Task prompt => Print the listing below again. Change nothing.

[[ Data listing, beginning ]]

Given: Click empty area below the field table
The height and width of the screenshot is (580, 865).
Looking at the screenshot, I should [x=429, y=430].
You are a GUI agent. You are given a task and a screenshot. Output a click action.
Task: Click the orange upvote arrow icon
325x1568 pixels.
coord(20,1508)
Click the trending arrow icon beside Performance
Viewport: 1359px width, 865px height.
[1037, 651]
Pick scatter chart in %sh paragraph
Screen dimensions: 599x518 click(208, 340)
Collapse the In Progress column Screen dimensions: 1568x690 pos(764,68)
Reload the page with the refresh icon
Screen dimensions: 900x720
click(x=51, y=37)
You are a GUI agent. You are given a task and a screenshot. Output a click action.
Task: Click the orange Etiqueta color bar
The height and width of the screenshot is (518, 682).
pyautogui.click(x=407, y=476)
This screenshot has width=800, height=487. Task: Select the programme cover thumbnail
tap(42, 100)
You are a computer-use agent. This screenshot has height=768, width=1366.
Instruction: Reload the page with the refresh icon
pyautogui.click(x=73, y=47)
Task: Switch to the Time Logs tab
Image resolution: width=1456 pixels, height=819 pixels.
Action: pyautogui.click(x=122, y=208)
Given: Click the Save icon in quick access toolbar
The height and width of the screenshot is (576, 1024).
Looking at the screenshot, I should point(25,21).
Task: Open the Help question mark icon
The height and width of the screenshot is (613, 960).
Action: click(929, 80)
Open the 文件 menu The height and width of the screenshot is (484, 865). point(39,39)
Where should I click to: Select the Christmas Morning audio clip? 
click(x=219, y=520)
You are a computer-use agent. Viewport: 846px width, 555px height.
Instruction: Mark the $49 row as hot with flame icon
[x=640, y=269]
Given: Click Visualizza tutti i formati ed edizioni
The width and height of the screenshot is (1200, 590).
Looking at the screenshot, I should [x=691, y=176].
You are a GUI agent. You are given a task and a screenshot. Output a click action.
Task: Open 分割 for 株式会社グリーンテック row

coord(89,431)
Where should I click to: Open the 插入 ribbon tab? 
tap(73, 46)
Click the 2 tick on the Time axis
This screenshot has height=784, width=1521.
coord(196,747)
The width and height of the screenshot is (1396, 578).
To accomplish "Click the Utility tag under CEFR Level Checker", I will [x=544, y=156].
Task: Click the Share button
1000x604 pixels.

[[ Data listing, end ]]

Result for this exercise =>
Given: Click empty area below the field table
The height and width of the screenshot is (580, 865).
Looking at the screenshot, I should [x=429, y=430].
You are a GUI agent. You are given a task and a screenshot. Output a click action.
Task: Click the orange upvote arrow icon
325x1568 pixels.
coord(20,1508)
Click the trending arrow icon beside Performance
Viewport: 1359px width, 865px height.
[1037, 651]
Pick scatter chart in %sh paragraph
Screen dimensions: 599x518 click(208, 340)
Collapse the In Progress column Screen dimensions: 1568x690 pos(764,68)
Reload the page with the refresh icon
Screen dimensions: 900x720
click(x=51, y=37)
You are a GUI agent. You are given a task and a screenshot. Output a click action.
Task: Click the orange Etiqueta color bar
The height and width of the screenshot is (518, 682).
pyautogui.click(x=407, y=476)
This screenshot has width=800, height=487. Task: Select the programme cover thumbnail
tap(42, 100)
You are a computer-use agent. This screenshot has height=768, width=1366.
Instruction: Reload the page with the refresh icon
pyautogui.click(x=73, y=47)
Task: Switch to the Time Logs tab
Image resolution: width=1456 pixels, height=819 pixels.
Action: pyautogui.click(x=122, y=208)
Given: Click the Save icon in quick access toolbar
The height and width of the screenshot is (576, 1024).
Looking at the screenshot, I should point(25,21).
Task: Open the Help question mark icon
The height and width of the screenshot is (613, 960).
Action: click(929, 80)
Open the 文件 menu The height and width of the screenshot is (484, 865). point(39,39)
Where should I click to: Select the Christmas Morning audio clip? 
click(x=219, y=520)
You are a computer-use agent. Viewport: 846px width, 555px height.
Instruction: Mark the $49 row as hot with flame icon
[x=640, y=269]
Given: Click Visualizza tutti i formati ed edizioni
The width and height of the screenshot is (1200, 590).
Looking at the screenshot, I should [x=691, y=176].
You are a GUI agent. You are given a task and a screenshot. Output a click action.
Task: Open 分割 for 株式会社グリーンテック row

coord(89,431)
Where should I click to: Open the 插入 ribbon tab? 
tap(73, 46)
Click the 2 tick on the Time axis
This screenshot has height=784, width=1521.
coord(196,747)
The width and height of the screenshot is (1396, 578).
To accomplish "Click the Utility tag under CEFR Level Checker", I will [x=544, y=156].
Task: Click the Share button
1000x604 pixels.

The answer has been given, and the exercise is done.